Step 2: Prepare your training plan

Prepare training plan by prioritising the training modules and develop a training schedule for the organization. It is recommended that the legislation and hazard management training modules are delivered first. The other modules listed within the OSH Training matrix can be delivered in an order appropriate to the worker‟s need.

Step 3: Deliver the training

Once the plan is developed, train the workers in accordance with the training plan and schedule. You may require developing your training modules for the topics covered within the workers specific elements. You must ensure that the information is easy to understand and try using variety of training methods to deliver your massage. Also, ensure that the trainer has enough time to prepare their resources and venue. Competency training should be conducted by competent person. Record the training particular (e.g. name and date) on the training form when training has been completed. Maintain the training records on file in a hard copy form or electronically.
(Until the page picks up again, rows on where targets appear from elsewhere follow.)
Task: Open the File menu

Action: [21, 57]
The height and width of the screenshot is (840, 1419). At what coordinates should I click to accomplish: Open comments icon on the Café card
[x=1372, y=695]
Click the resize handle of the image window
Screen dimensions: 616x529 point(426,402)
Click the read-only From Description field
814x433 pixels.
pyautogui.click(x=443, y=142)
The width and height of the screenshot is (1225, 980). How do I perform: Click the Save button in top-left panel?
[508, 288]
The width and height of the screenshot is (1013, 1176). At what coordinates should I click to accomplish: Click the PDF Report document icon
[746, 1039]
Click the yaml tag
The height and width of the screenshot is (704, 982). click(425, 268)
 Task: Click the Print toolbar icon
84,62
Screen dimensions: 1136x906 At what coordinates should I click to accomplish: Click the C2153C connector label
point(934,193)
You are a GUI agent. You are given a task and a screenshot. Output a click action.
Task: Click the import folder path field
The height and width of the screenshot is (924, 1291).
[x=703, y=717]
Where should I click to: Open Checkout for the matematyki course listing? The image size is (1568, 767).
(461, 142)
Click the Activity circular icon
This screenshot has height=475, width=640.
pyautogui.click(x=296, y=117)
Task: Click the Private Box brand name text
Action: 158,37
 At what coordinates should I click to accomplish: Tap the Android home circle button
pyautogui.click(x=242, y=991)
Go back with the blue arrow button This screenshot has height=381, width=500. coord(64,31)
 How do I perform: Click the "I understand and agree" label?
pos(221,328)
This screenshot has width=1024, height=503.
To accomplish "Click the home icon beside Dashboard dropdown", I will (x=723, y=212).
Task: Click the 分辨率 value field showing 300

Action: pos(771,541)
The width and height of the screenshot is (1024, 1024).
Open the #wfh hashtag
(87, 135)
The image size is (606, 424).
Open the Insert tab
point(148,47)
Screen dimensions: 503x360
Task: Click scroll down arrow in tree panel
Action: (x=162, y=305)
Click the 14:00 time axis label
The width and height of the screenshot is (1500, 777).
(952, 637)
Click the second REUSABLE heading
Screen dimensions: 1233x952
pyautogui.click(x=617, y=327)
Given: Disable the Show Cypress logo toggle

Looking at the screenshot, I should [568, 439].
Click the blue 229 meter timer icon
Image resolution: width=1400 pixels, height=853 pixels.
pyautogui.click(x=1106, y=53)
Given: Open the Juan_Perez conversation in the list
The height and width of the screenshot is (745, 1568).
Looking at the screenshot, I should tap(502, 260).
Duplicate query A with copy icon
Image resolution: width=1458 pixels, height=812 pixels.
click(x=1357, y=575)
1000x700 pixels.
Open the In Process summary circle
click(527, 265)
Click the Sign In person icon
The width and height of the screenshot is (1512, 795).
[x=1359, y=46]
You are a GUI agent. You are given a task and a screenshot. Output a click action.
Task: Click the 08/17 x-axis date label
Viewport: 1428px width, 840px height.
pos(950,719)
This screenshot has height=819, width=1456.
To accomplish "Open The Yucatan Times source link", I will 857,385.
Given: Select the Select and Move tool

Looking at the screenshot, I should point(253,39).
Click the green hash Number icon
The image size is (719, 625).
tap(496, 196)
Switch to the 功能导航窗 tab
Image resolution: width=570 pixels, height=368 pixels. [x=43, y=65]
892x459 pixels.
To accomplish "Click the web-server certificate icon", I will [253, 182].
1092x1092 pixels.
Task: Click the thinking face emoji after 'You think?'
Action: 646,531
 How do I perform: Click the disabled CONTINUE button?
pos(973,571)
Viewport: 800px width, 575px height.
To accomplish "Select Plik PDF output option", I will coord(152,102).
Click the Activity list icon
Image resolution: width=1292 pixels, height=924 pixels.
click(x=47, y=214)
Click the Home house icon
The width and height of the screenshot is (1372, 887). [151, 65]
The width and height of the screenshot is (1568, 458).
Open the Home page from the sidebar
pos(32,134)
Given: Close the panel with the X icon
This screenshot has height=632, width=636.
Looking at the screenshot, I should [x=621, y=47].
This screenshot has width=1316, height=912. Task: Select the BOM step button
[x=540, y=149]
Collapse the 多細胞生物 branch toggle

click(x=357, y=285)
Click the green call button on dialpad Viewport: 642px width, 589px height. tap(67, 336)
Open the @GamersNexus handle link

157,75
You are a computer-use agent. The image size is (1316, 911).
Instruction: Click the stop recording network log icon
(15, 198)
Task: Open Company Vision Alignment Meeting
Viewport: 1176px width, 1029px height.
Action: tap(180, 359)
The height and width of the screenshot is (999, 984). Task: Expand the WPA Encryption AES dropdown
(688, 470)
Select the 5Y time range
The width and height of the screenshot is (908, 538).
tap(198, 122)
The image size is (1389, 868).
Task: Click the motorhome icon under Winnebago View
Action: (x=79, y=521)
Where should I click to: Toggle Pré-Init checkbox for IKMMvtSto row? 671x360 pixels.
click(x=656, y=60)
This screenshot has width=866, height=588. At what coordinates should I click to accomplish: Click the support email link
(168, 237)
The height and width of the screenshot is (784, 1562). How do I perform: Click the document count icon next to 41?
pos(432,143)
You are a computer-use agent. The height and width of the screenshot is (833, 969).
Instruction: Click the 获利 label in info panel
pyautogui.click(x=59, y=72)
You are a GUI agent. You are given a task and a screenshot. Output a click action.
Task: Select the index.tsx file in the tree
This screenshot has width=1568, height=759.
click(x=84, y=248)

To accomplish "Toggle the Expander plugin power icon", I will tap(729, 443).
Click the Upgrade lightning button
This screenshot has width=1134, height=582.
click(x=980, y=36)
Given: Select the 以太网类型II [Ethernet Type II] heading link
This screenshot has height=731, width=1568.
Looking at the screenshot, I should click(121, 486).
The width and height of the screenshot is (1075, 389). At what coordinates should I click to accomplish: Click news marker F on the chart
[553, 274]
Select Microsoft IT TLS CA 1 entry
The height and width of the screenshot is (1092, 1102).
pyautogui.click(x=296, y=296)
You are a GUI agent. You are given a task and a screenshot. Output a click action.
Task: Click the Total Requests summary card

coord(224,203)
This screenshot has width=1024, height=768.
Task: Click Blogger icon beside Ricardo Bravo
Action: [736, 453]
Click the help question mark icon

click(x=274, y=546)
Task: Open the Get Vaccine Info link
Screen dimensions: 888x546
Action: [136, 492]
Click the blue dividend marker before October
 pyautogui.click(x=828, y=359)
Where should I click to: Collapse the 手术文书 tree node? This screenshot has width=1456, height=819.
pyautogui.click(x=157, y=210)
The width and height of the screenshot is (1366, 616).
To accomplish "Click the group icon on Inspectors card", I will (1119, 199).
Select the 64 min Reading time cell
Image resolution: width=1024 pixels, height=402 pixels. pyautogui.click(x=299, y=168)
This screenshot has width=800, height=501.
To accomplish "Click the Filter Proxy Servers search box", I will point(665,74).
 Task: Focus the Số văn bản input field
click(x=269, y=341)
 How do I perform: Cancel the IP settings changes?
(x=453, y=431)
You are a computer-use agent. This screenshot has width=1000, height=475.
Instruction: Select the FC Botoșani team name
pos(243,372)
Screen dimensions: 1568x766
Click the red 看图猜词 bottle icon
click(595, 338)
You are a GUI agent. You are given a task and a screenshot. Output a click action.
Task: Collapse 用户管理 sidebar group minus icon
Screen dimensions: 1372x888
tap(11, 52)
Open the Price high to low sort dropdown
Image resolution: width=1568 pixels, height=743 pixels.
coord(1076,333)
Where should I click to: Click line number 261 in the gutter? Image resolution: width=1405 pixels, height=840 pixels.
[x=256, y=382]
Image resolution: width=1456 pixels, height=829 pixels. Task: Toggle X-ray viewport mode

Step 4: Evaluation of training

Check whether the training has worked or not. To make sure that the training program is accomplishing its goals, an evaluation of the training can be valuable. Training should have as one of its critical components, a method of measuring the effectiveness of the training. A plan for evaluating the training session(s), either written or thought-out by the employer, should be developed when the course objectives and content are developed. It should not be delayed until the training has been completed. Evaluation will help employers or supervisors determine the amount of learning achieved and whether an employee‟s performance has improved on the job.

=== OSHMS Documentation ===
 According to MS 1722:2011 – Occupational Safety and Health Management System – Requirement (First Revision), the involved clauses are as follows:

3.2.3.1 OSHMS documentation shall be established and maintained. The documentation shall include:
- The OSH policy and objective of the organisation;
- The allocated key OSH management roles and responsibilities for the implementation of the OSHMS;
- The significant hazard/risk arising from the organisation's activities and the arrangements for their prevention and control; and
- Procedures, instructions or other internal documents used within the framework of the OSHMS.
3.2.3.3 The OSHMS documentation shall be:
- Clearly written and presented in a way that is understood by those who have to use it;
- Periodically reviewed, revised as necessary, communicated and readily accessible to all appropriate or affected members of the organisation; and
- Disposed off or removed from circulation when obsolete in accordance to procedure
3.2.3.3 OSH records shall be established and maintained according to the needs of the organisation. They shall be identified, traceable, retrieved and their retention times shall be specified.